Somewhere in here I did something that made the disk look like it only had about 45MBytes of files rather than 8G. I can't remember what I did there.
DOS/Windows is quite touchy about the location of partition boundaries; I think they have to be on a cylinder. Linux seems to be able to put the boundary anywhere. When I run PM on a dual boot laptop, it crashes because it can't determine the drive letters. I assume that means it can't determine the locations of the ext3 partitions. PM instead should announce that it can't read primary partitions 2,3 and 4 and then let me work on the first partition, the C: drive. Symantec has its own version of fdisk called gdisk, part of the ghost package, that I haven't used either.
I decided to try the Windows fdisk. Turns out there isn't a Windows fdisk anymore. Microsoft doesn't want people out in user land doing such operations themselves - they have to come to Microsoft for that - don't you worry your pretty little head about partitioning. Windows will partition a disk from the startup cd, apparently the only time you need to partition a disk. I didn't realise at the time that the partitioning is followed immediately by a format. PM has a partition option (presumably it's running the Windows partitioning functionality), so I allowed it to partition my disk. I was only allowed to partition the whole disk. Partitions are measured in MBytes (and not integers like cylinders), so I noted the size in MBytes, to later return the partition to the size of the filesystem. Partitioning only writes 512bytes (one block) so it shouldn't take too long. I started the PM partitioning by hitting some button, and bars started moving. It showed progress for the partition operation and then to my surprise, since I hadn't asked it to format as well, progress for formatting. I wasn't ready for this, but hit some stop button, which put the PM into some delerium state and I couldn't tell what it was doing anymore. I tried to shutdown, but the shutdown kept telling me that there was a program not responding. which I eventually killed (unix doesn't have any problem shutting down when a program is not responding, well unless it's trying to unmount nfs disks exported from a machine that is shutdown). If I'd known what was going to happen, I would have pulled the usb cable. I rebooted, the disk was still visible, so apparently I hadn't hosed anything.

[RECORDED DATA]
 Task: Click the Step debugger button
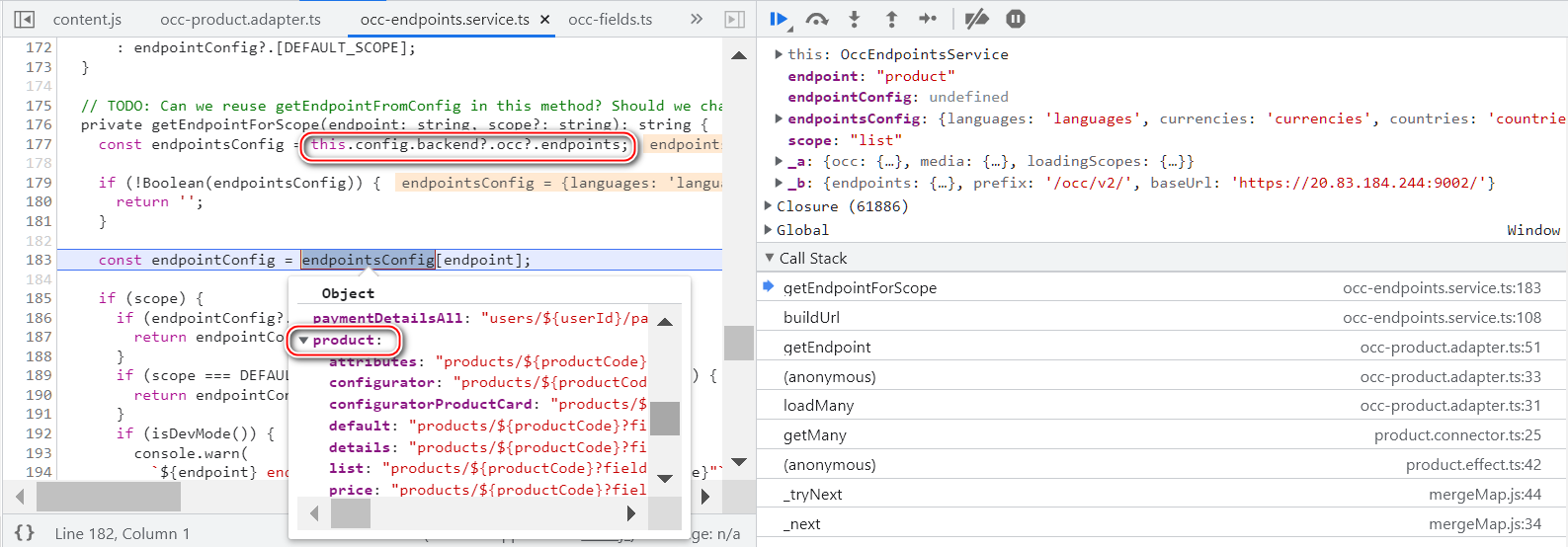[x=928, y=19]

[ACTIVITY 1] Rewrite the part of the disk partitioning text that opens with the words containing "DOS/Windows is quite" and closes with "haven't used either.", changing "ext3" to "ext4".
[ACTIVITY 2] Carry on the account of partitioning the disk from the point where it stops.

[RESPONSE 1]
DOS/Windows is quite touchy about the location of partition boundaries; I think they have to be on a cylinder. Linux seems to be able to put the boundary anywhere. When I run PM on a dual boot laptop, it crashes because it can't determine the drive letters. I assume that means it can't determine the locations of the ext4 partitions. PM instead should announce that it can't read primary partitions 2,3 and 4 and then let me work on the first partition, the C: drive. Symantec has its own version of fdisk called gdisk, part of the ghost package, that I haven't used either.

[RESPONSE 2]
I reset the partition size using MBytes (I think with PM, but I don't know I did that, I didn't resize). Then I found I could mount the disk under Windows, I could run chkdsk on it and amazingly (considering that a few blocks must have been formatted), I found I could boot from it and it looked normal on cursory inspection. I'd (ta dah) recovered the disk.
The disk on defragging, was about 3/4 green (system) files. I assume the permission information is stored along with the directory information in the start of the disk. I wasn't going to go back and fix that.
I tried setting up a dos partition on a new copy of the work disk, using the (o option) to fdisk followed by copying back the mbr with
dd if=/backup_dir/my_w2k_mbr of=/dev/sda count=1 size=442
|size=442 is the mbr, the following bytes to 512 are the partition table.|
gave the "INACCESSIBLE_BOOT_DEVICE" error too. So the problem isn't in the mbr/partition table in the first 512 bytes of the disk. It seems there is something about Windows partitioning that fixes this problem.